THE PROBLEM>
Wherever a picture appears in the listing below, leave it out and reproduce the rest exactly.

RECORDS>
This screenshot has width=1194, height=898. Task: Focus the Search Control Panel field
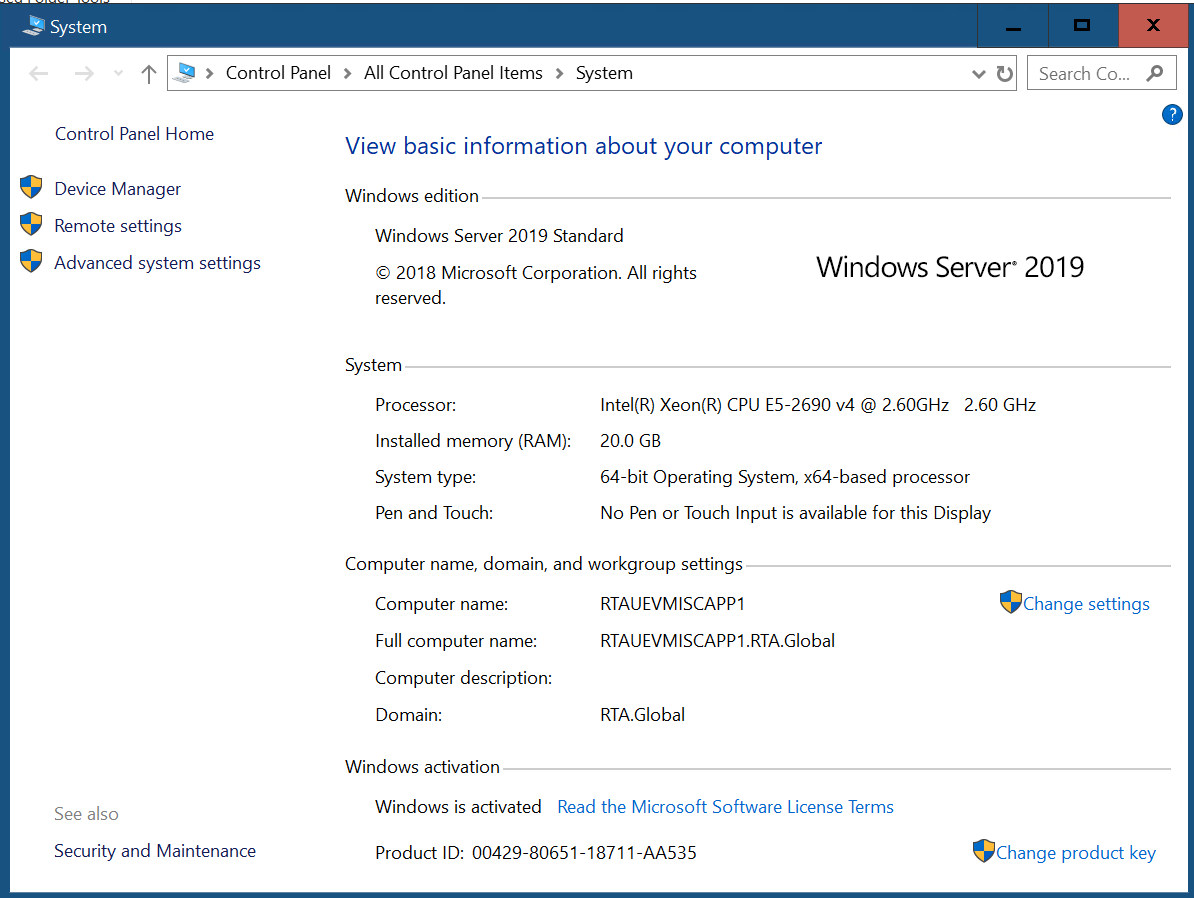pyautogui.click(x=1084, y=73)
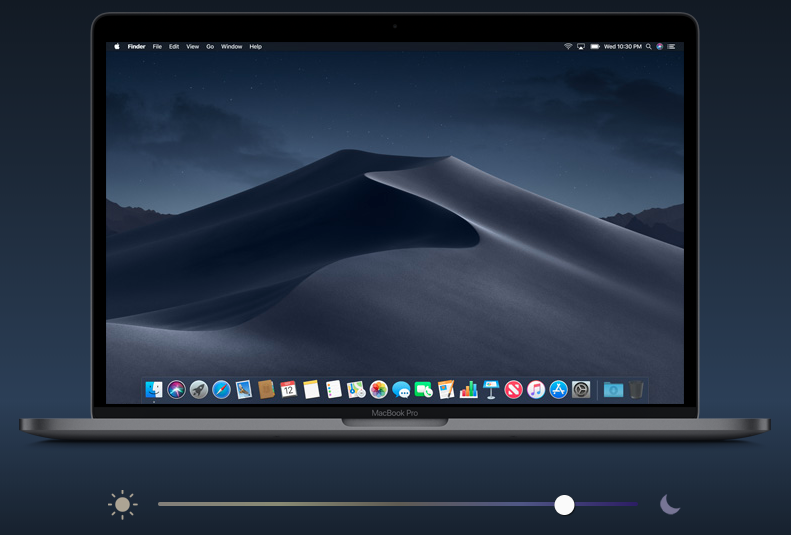791x535 pixels.
Task: Open Safari from the dock
Action: click(x=221, y=390)
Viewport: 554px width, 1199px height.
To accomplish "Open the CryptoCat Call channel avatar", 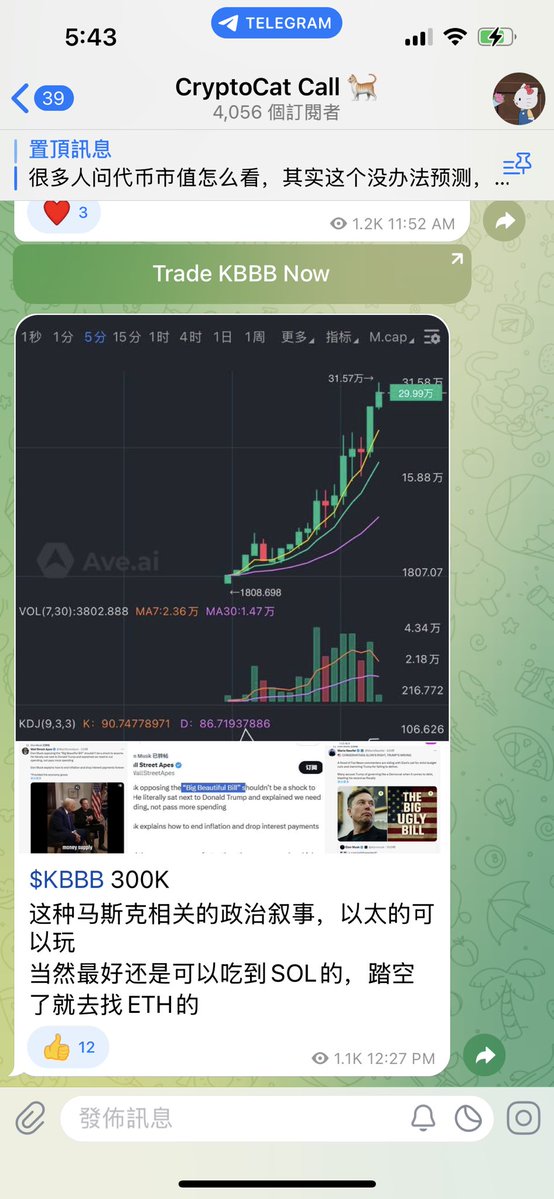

YOUR RESPONSE>
This screenshot has width=1194, height=898. Task: Focus the Search Control Panel field
pyautogui.click(x=1084, y=73)
791x535 pixels.
Task: Open Safari from the dock
Action: click(x=221, y=390)
Viewport: 554px width, 1199px height.
To accomplish "Open the CryptoCat Call channel avatar", 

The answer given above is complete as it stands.